● **Instructions to follow**
Reproduce the following listing line for line, with no changes.

*** Dataset rows ***

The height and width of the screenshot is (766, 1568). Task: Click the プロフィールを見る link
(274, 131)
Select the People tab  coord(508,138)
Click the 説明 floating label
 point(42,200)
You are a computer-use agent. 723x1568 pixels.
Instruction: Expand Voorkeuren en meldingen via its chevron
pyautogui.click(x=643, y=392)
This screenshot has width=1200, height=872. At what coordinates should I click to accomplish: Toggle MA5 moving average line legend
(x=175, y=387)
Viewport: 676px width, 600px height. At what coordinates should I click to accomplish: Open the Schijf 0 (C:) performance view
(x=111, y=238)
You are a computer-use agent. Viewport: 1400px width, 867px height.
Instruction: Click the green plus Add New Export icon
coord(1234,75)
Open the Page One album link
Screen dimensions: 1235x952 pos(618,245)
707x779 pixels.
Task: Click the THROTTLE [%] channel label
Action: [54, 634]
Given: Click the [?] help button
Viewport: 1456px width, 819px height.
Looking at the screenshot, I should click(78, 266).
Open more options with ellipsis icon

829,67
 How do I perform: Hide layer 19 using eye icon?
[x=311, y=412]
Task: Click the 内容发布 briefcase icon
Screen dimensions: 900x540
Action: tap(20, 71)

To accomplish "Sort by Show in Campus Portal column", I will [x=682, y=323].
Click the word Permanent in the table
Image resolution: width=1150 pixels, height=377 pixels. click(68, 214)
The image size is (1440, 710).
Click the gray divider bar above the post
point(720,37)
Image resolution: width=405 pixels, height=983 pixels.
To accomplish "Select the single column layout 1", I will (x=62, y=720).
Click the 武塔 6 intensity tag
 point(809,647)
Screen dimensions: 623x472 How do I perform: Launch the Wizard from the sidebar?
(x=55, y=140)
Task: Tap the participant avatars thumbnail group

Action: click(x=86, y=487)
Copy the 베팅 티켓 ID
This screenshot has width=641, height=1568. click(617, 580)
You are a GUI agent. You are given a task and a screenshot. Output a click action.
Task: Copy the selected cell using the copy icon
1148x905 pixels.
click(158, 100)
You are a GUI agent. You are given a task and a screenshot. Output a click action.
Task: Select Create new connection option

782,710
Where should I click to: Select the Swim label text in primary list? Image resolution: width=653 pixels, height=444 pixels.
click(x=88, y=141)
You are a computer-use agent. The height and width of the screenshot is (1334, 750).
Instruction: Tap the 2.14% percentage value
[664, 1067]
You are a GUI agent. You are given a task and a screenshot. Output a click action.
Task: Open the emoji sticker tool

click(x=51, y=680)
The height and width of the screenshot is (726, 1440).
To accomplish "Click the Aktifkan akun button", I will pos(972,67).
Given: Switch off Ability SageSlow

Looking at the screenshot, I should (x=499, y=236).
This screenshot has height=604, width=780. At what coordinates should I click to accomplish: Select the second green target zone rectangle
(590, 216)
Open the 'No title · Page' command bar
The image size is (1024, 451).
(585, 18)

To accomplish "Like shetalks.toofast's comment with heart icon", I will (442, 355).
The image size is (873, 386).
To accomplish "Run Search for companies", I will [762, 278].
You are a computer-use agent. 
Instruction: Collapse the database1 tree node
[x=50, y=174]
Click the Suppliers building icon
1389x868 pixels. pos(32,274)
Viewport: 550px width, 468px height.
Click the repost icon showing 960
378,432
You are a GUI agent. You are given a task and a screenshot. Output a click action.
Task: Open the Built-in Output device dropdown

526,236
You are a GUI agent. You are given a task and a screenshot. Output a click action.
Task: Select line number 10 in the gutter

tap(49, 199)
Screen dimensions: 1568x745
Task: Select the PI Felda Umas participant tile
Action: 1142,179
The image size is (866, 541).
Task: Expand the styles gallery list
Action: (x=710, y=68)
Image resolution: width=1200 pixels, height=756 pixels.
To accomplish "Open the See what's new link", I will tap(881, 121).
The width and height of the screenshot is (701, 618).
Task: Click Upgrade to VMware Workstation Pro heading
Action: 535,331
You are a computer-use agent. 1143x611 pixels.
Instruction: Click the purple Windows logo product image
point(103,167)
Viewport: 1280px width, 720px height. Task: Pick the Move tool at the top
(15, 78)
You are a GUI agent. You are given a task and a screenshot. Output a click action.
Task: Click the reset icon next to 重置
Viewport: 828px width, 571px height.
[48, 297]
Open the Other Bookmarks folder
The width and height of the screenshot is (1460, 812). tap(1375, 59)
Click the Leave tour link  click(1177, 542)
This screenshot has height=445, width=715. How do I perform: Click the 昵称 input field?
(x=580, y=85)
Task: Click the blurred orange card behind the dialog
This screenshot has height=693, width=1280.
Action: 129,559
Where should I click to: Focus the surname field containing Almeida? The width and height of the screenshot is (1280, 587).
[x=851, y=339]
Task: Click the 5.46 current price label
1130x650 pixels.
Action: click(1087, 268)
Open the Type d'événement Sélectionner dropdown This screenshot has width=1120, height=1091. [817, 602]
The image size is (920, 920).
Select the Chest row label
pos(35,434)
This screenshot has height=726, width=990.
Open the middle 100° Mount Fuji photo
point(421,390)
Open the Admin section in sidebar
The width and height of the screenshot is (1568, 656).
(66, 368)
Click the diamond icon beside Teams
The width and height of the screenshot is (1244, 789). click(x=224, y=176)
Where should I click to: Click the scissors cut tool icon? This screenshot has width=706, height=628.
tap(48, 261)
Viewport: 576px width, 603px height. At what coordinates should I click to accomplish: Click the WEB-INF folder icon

***

● **Written solution**
The height and width of the screenshot is (766, 1568). Task: Click the プロフィールを見る link
(274, 131)
Select the People tab  coord(508,138)
Click the 説明 floating label
 point(42,200)
You are a computer-use agent. 723x1568 pixels.
Instruction: Expand Voorkeuren en meldingen via its chevron
pyautogui.click(x=643, y=392)
This screenshot has width=1200, height=872. At what coordinates should I click to accomplish: Toggle MA5 moving average line legend
(x=175, y=387)
Viewport: 676px width, 600px height. At what coordinates should I click to accomplish: Open the Schijf 0 (C:) performance view
(x=111, y=238)
You are a computer-use agent. Viewport: 1400px width, 867px height.
Instruction: Click the green plus Add New Export icon
coord(1234,75)
Open the Page One album link
Screen dimensions: 1235x952 pos(618,245)
707x779 pixels.
Task: Click the THROTTLE [%] channel label
Action: [54, 634]
Given: Click the [?] help button
Viewport: 1456px width, 819px height.
Looking at the screenshot, I should click(78, 266).
Open more options with ellipsis icon

829,67
 How do I perform: Hide layer 19 using eye icon?
[x=311, y=412]
Task: Click the 内容发布 briefcase icon
Screen dimensions: 900x540
Action: tap(20, 71)

To accomplish "Sort by Show in Campus Portal column", I will [x=682, y=323].
Click the word Permanent in the table
Image resolution: width=1150 pixels, height=377 pixels. click(68, 214)
The image size is (1440, 710).
Click the gray divider bar above the post
point(720,37)
Image resolution: width=405 pixels, height=983 pixels.
To accomplish "Select the single column layout 1", I will (x=62, y=720).
Click the 武塔 6 intensity tag
 point(809,647)
Screen dimensions: 623x472 How do I perform: Launch the Wizard from the sidebar?
(x=55, y=140)
Task: Tap the participant avatars thumbnail group

Action: click(x=86, y=487)
Copy the 베팅 티켓 ID
This screenshot has width=641, height=1568. click(617, 580)
You are a GUI agent. You are given a task and a screenshot. Output a click action.
Task: Copy the selected cell using the copy icon
1148x905 pixels.
click(158, 100)
You are a GUI agent. You are given a task and a screenshot. Output a click action.
Task: Select Create new connection option

782,710
Where should I click to: Select the Swim label text in primary list? Image resolution: width=653 pixels, height=444 pixels.
click(x=88, y=141)
You are a computer-use agent. The height and width of the screenshot is (1334, 750).
Instruction: Tap the 2.14% percentage value
[664, 1067]
You are a GUI agent. You are given a task and a screenshot. Output a click action.
Task: Open the emoji sticker tool

click(x=51, y=680)
The height and width of the screenshot is (726, 1440).
To accomplish "Click the Aktifkan akun button", I will pos(972,67).
Given: Switch off Ability SageSlow

Looking at the screenshot, I should (x=499, y=236).
This screenshot has height=604, width=780. At what coordinates should I click to accomplish: Select the second green target zone rectangle
(590, 216)
Open the 'No title · Page' command bar
The image size is (1024, 451).
(585, 18)

To accomplish "Like shetalks.toofast's comment with heart icon", I will (442, 355).
The image size is (873, 386).
To accomplish "Run Search for companies", I will [762, 278].
You are a computer-use agent. 
Instruction: Collapse the database1 tree node
[x=50, y=174]
Click the Suppliers building icon
1389x868 pixels. pos(32,274)
Viewport: 550px width, 468px height.
Click the repost icon showing 960
378,432
You are a GUI agent. You are given a task and a screenshot. Output a click action.
Task: Open the Built-in Output device dropdown

526,236
You are a GUI agent. You are given a task and a screenshot. Output a click action.
Task: Select line number 10 in the gutter

tap(49, 199)
Screen dimensions: 1568x745
Task: Select the PI Felda Umas participant tile
Action: 1142,179
The image size is (866, 541).
Task: Expand the styles gallery list
Action: (x=710, y=68)
Image resolution: width=1200 pixels, height=756 pixels.
To accomplish "Open the See what's new link", I will tap(881, 121).
The width and height of the screenshot is (701, 618).
Task: Click Upgrade to VMware Workstation Pro heading
Action: 535,331
You are a computer-use agent. 1143x611 pixels.
Instruction: Click the purple Windows logo product image
point(103,167)
Viewport: 1280px width, 720px height. Task: Pick the Move tool at the top
(15, 78)
You are a GUI agent. You are given a task and a screenshot. Output a click action.
Task: Click the reset icon next to 重置
Viewport: 828px width, 571px height.
[48, 297]
Open the Other Bookmarks folder
The width and height of the screenshot is (1460, 812). tap(1375, 59)
Click the Leave tour link  click(1177, 542)
This screenshot has height=445, width=715. How do I perform: Click the 昵称 input field?
(x=580, y=85)
Task: Click the blurred orange card behind the dialog
This screenshot has height=693, width=1280.
Action: 129,559
Where should I click to: Focus the surname field containing Almeida? The width and height of the screenshot is (1280, 587).
[x=851, y=339]
Task: Click the 5.46 current price label
1130x650 pixels.
Action: click(1087, 268)
Open the Type d'événement Sélectionner dropdown This screenshot has width=1120, height=1091. [817, 602]
The image size is (920, 920).
Select the Chest row label
pos(35,434)
This screenshot has height=726, width=990.
Open the middle 100° Mount Fuji photo
point(421,390)
Open the Admin section in sidebar
The width and height of the screenshot is (1568, 656).
(66, 368)
Click the diamond icon beside Teams
The width and height of the screenshot is (1244, 789). click(x=224, y=176)
Where should I click to: Click the scissors cut tool icon? This screenshot has width=706, height=628.
tap(48, 261)
Viewport: 576px width, 603px height. At what coordinates should I click to accomplish: Click the WEB-INF folder icon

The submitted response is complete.